There is so little left. The room is bare.

She’ll strip his sheets and blankets by and by –

only this morning he was sleeping there.

The light is pouring from a hard white sky.

She’ll write to him, perhaps he will reply?

He’s better off, she knows, God knows, elsewhere.

She’ll be all right, she told him cheerfully.

There is so little left. The room is bare.

His smell’s still hanging in the chilly air,

his motorcycle boots are propped awry,

helmet abandoned on the basket-chair.

She’ll strip his sheets and blankets by and by.

Make a fresh start. Do something useful. Try

to avoid that stunned and slightly foolish stare

the mirror offers her maternal eye.

Only this morning he was sleeping there.

He’s left a paperback face downwards where

he gave up reading and she lets it lie.

That’s not his footstep coming up the stair.

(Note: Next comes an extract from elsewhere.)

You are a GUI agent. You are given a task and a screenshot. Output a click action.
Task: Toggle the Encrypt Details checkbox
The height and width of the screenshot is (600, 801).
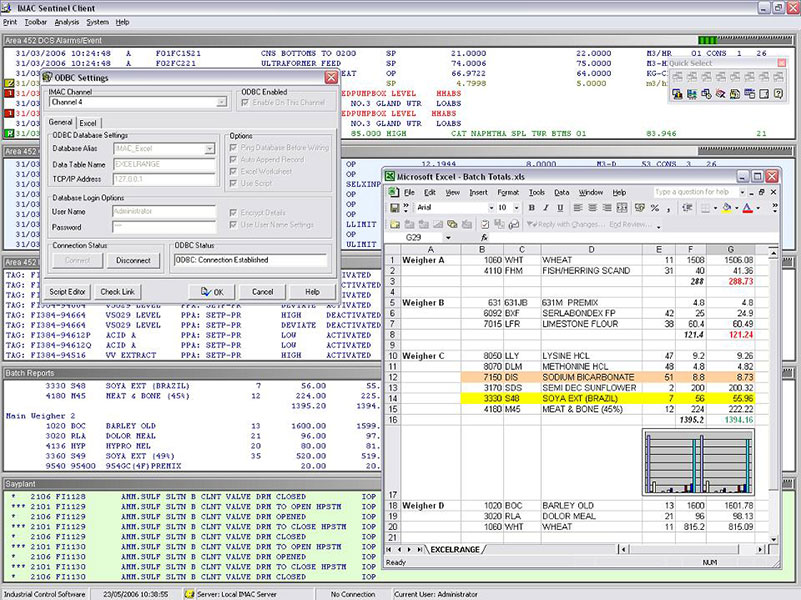coord(233,212)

The light is pouring from a hard white sky.

She stacks up papers, pulls the covers high,

faces the glass now, plucks the odd grey hair,

flicks away cobwebs, dusts off a dead fly,

feels and tries not to feel her own despair.

There is so little left.

DOROTHY NIMMO

The Wigbox: New and Selected Poems (Smith/Doorstop, 2000)

The back cover blurb of Dorothy Nimmo’s The Wigbox sums up her personal and professional life in very few words: ‘Dorothy Nimmo was an actress for ten years, a wife-and-mother for 25. In 1980 she started to write; in 1989 she ran away from home. She is currently caretaker of Settle Friends Meeting House.’ The Wigbox was Nimmo’s final collection. She died in 2001.

I am particularly struck by that line about running away. Isn’t that what bored children do, of a Saturday afternoon, only to return half an hour later when they are hungry? Running away as an adult is a far more impetuous affair, foolhardy, even. It takes a rare kind of honesty to admit it. Something of the spirit of this lives on in her poems, which are by turns direct, matter of fact, nerveless, and heart-breaking.

If you don’t know Dorothy Nimmo’s poems, you have a treat in store for you. U.A. Fanthorpe was a fan, and A.S. Byatt. The latter, a friend from her time at Cambridge, had this to say about her poetry: ‘They are sharp, black, dancing, profound and lyrical. They mix religious roots like Bunyan and George Fox with nursery-rhyme rhythms turned dangerous. They are tough and uncompromising – her world is bleak, and she records it with precise energy. It is also a world of difficult love, and the refusal of love, both mother-love, friendship and compassion. There is nothing quite like them.’

I encountered ‘Rondeau Redouble’ for the first time in the winter of 2006, at a gathering of poets and poet-educators at the Totleigh Barton writing centre in Devon. As I recall, Ann Gray gave the poem out at a workshop to near universal silence. A great poem of separation and loss, as well as a textbook handling of a given form, it seems to me, as Peter Sansom once said about Ciaran Carson, ‘savagely controlled’.

It’s the details of the poem that I love. The ‘abandoned’ motorcycle helmet; the unfinished ‘paperback face downwards’; the ‘dead fly’ which needs dusting off. Each of these works on a literal as well as figurative level, reinforcing the ‘chilly air’ of estrangement in the poem, which is itself reinforced by the repetition – and lived reminders – of stripped sheets and blankets. Cumulatively they intensify this atmosphere, earning the poem the right to name ‘despair’ as its real subject in the penultimate line.

Byatt is right, no one wrote like Dorothy Nimmo. If you will forgive the irony, she should be a household name.